Demonstrating a Schmitt Trigger

In my last batch of parts from Jameco, I also picked up a hex Schmitt Trigger. Schmitt triggers are nice because they don't suffer from the bouncing effects of a normal inverter. The input signal must drop below a certain threshold for the output to go high, and it must go above a different threshold for the output to go low. I did some traces on my analyzer to demonstrate the difference.
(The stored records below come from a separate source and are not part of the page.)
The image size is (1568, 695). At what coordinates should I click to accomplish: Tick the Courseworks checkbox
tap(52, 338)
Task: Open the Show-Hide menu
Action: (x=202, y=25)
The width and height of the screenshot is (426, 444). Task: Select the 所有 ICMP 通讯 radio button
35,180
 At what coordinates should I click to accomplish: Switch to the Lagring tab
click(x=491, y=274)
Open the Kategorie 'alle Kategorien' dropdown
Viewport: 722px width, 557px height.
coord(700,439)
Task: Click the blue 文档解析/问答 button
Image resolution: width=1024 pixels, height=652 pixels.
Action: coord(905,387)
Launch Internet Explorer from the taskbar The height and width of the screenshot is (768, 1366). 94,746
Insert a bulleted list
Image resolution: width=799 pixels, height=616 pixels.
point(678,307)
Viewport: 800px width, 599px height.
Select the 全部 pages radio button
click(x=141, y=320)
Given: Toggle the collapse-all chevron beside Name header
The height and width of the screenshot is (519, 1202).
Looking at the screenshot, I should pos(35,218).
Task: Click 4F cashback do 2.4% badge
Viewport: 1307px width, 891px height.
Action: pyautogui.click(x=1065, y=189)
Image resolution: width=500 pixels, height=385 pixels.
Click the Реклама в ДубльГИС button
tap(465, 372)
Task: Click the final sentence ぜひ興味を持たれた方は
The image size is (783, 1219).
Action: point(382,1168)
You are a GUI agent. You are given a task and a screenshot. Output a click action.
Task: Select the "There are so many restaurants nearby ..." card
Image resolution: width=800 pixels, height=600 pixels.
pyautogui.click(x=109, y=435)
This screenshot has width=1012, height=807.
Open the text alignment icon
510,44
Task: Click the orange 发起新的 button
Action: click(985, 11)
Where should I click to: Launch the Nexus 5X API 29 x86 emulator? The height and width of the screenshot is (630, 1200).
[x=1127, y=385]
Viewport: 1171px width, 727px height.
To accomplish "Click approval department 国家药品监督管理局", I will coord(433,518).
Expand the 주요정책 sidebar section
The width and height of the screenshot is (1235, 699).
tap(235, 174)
The circuit involved looks like this:


The RC circuit gives a slow rise from 0 to 5v when power is first applied. That input goes into an inverter, so that the RST signal goes low some short time after power up. The OR gate collects the RC circuit and the RST toggle switch into a single signal. The debouncer cleans up the mess that the (non-Schmitt Trigger) inverter makes of the RC signal, and the D-flip-flop ensures that the RST signal only changes on the falling clock edge (and conveniently provides a !RST signal too).

Here's what the timing run looks like with a normal inverter:

Notice that the output of the initial inverter bounces for over 12ms as the voltage rises. The debouncer removes the jitter and provides a clean edge to the signal, which is picked up on the flip-flop output at the next falling clock edge (not shown).

Now here's the same trace, but I've replaced the inverter on my board with the Schmitt Trigger:

No bouncing! So if I'd used a Schmitt Trigger in the first place, I could have avoided the debouncing step, right?

Not really. The clock circuit I'm using depends on an inverter that behaves in a somewhat analog fashion. With the Schmitt Trigger in there, the clock doesn't tick properly. So rather than have a whole separate IC on the board just for power-on-reset debouncing, I just utilized a few more channels from the debouncing chip (which was already on the board anyway for the toggle switches).